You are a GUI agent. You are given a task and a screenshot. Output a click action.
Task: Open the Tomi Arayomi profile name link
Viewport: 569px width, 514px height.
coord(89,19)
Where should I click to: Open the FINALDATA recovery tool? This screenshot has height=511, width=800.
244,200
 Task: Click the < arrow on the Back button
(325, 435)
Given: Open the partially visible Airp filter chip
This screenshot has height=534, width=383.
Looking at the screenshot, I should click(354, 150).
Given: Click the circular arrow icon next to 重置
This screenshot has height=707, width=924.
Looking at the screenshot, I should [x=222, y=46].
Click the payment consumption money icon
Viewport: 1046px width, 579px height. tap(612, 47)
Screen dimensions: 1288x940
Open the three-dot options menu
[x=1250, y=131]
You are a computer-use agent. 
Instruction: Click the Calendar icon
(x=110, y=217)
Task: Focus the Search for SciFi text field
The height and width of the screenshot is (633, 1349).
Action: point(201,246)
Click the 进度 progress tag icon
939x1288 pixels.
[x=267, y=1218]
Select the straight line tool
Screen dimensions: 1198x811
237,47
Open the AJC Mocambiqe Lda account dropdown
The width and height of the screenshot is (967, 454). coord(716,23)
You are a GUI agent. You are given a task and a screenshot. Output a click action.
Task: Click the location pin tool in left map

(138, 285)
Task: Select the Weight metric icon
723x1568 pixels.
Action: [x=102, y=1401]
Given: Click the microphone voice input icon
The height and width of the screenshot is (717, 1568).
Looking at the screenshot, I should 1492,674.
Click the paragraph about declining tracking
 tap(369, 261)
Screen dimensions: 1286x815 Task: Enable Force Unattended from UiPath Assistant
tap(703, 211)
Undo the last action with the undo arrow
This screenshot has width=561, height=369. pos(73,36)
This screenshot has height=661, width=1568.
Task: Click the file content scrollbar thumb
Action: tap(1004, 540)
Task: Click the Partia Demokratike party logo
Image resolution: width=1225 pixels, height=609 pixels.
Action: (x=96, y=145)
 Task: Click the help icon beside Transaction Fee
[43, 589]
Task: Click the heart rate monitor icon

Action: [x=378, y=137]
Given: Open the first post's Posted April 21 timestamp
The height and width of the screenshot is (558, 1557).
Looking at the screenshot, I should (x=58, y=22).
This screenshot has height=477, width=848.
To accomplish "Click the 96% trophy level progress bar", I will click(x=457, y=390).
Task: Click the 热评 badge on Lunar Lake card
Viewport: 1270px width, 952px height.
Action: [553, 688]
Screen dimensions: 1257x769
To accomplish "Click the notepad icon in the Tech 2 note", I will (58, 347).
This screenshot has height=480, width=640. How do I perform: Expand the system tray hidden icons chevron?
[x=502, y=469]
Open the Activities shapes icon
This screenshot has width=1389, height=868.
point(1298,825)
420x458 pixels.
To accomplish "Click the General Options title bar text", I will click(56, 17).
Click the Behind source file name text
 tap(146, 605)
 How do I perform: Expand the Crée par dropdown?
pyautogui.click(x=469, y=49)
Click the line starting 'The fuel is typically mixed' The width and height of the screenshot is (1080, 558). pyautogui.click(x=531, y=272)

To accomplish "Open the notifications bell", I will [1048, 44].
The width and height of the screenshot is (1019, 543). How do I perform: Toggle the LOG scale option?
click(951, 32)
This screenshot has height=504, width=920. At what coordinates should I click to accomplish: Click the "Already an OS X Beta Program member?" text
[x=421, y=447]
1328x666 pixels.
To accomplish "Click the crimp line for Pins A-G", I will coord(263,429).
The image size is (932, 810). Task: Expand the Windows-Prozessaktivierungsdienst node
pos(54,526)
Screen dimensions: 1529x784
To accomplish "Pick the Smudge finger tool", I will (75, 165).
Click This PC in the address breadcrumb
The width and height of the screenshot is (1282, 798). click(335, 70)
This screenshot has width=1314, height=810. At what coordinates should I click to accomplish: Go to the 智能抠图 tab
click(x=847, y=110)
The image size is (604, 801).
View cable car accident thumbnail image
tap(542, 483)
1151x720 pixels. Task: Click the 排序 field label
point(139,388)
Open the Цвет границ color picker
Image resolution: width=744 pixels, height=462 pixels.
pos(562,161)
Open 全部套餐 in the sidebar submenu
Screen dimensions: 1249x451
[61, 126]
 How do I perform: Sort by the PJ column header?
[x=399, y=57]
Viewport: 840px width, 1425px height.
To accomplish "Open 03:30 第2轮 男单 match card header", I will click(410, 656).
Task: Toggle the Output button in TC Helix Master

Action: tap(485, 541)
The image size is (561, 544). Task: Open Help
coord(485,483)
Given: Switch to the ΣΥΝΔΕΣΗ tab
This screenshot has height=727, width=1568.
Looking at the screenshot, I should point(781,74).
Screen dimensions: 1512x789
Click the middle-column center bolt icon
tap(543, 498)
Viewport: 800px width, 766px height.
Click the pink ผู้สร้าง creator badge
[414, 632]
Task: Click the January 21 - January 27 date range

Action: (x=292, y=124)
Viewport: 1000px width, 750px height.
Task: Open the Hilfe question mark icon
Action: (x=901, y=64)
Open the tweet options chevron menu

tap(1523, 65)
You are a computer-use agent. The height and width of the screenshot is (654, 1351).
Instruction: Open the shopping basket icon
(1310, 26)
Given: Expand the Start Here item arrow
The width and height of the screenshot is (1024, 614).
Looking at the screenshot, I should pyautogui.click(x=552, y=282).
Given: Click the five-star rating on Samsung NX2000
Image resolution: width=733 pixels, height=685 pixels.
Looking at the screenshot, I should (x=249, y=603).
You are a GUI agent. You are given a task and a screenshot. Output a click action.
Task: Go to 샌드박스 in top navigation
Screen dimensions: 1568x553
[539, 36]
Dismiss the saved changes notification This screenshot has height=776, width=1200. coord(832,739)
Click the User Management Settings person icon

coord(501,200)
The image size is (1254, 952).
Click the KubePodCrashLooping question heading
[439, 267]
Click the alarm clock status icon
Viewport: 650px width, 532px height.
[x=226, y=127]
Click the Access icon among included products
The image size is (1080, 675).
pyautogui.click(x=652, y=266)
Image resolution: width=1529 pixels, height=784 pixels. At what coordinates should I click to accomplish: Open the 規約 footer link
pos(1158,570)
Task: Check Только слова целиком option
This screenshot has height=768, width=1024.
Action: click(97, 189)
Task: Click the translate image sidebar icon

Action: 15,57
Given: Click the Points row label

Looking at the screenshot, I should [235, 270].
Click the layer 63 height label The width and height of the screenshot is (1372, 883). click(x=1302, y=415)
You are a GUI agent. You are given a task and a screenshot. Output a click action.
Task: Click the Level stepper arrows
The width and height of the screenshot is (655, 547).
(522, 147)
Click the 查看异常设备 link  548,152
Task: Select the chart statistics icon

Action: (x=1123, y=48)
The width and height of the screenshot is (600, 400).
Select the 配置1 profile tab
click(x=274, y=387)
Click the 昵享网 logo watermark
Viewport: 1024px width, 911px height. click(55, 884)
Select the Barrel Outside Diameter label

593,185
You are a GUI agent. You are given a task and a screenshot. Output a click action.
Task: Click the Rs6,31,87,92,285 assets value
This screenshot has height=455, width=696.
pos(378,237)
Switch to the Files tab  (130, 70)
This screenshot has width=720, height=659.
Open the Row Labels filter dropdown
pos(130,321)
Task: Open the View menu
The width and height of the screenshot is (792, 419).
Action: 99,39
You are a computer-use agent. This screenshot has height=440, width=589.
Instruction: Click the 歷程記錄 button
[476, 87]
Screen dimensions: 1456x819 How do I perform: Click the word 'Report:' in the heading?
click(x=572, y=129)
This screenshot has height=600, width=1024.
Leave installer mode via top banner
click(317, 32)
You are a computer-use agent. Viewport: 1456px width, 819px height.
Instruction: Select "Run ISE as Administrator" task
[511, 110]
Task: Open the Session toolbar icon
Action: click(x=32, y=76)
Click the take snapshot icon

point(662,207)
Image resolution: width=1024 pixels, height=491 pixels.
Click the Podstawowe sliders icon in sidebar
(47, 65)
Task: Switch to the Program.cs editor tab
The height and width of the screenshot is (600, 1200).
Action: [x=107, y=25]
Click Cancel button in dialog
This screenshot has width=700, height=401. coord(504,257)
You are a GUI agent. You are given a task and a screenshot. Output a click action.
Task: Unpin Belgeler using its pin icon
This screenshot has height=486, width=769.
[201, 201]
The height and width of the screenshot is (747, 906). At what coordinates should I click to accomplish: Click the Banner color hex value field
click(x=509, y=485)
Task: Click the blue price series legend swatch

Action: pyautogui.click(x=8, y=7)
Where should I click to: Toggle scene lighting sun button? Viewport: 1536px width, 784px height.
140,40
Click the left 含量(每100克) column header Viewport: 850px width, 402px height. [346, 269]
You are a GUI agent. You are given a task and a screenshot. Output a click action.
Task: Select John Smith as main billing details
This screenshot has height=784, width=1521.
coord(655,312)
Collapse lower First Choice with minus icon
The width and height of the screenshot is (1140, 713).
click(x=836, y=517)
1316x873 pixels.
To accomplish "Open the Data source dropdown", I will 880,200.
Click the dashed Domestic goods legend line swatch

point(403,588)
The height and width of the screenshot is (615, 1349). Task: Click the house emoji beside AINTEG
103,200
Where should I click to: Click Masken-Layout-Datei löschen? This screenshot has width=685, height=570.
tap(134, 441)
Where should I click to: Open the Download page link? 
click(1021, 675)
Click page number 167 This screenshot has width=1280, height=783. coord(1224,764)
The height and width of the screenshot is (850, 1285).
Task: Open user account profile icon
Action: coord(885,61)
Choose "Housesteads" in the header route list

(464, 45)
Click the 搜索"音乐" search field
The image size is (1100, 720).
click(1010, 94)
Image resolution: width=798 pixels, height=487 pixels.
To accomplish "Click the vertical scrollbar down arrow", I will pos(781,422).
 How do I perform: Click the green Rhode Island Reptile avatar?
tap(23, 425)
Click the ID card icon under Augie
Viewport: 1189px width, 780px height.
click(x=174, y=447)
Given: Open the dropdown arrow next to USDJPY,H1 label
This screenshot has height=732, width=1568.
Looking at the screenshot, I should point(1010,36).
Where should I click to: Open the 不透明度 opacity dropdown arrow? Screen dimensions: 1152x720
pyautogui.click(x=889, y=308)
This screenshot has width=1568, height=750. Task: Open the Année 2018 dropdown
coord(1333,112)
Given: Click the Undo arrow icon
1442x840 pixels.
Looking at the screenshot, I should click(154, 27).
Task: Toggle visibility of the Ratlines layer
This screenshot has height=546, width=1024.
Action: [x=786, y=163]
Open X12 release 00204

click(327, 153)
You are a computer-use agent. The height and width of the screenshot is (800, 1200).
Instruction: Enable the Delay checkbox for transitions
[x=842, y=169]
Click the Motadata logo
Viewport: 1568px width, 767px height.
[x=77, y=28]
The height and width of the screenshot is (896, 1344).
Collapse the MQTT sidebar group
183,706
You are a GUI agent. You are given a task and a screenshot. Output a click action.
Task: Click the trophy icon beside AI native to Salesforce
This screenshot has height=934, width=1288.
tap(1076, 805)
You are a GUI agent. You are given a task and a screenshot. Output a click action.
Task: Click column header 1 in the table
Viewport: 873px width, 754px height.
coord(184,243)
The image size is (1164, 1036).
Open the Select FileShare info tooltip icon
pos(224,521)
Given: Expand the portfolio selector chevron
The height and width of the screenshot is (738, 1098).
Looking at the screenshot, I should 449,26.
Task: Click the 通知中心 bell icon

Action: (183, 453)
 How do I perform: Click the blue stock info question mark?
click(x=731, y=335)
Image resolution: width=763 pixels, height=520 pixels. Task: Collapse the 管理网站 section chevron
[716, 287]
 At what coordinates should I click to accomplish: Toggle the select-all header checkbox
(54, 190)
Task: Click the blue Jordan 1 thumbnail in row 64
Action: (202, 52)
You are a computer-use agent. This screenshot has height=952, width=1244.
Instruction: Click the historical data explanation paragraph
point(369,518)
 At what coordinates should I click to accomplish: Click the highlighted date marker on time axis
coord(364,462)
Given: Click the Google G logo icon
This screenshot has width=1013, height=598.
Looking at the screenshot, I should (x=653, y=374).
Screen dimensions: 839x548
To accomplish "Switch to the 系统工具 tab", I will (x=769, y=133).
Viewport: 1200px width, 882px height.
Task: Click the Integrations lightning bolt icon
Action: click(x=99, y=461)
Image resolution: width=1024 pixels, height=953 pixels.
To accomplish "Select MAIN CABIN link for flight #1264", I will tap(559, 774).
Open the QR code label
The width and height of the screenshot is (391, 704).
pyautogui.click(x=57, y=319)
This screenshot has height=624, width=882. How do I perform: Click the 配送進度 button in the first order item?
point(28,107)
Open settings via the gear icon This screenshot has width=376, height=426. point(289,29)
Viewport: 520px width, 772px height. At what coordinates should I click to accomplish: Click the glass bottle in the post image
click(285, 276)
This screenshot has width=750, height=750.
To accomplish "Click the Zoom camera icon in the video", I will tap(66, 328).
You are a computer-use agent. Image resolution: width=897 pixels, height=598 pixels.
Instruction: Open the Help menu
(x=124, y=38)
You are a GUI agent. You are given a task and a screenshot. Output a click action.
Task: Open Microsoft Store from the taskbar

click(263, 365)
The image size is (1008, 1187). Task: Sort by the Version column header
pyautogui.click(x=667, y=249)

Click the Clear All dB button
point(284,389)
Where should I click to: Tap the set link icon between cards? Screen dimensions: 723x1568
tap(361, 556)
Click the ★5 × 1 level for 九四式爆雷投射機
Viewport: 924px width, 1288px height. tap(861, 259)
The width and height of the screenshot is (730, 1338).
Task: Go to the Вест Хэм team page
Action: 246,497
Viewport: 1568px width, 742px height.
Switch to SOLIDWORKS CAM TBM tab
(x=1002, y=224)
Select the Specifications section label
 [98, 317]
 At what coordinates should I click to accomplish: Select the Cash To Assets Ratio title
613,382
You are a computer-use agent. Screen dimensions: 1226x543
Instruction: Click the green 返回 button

## Task objective
Exactly and exclusively, repeat the lines from the line that contains "The image size is (1008, 1187)." through the end of the records, both ends included.

## Written solution
The image size is (1008, 1187). Task: Sort by the Version column header
pyautogui.click(x=667, y=249)

Click the Clear All dB button
point(284,389)
Where should I click to: Tap the set link icon between cards? Screen dimensions: 723x1568
tap(361, 556)
Click the ★5 × 1 level for 九四式爆雷投射機
Viewport: 924px width, 1288px height. tap(861, 259)
The width and height of the screenshot is (730, 1338).
Task: Go to the Вест Хэм team page
Action: 246,497
Viewport: 1568px width, 742px height.
Switch to SOLIDWORKS CAM TBM tab
(x=1002, y=224)
Select the Specifications section label
 [98, 317]
 At what coordinates should I click to accomplish: Select the Cash To Assets Ratio title
613,382
You are a computer-use agent. Screen dimensions: 1226x543
Instruction: Click the green 返回 button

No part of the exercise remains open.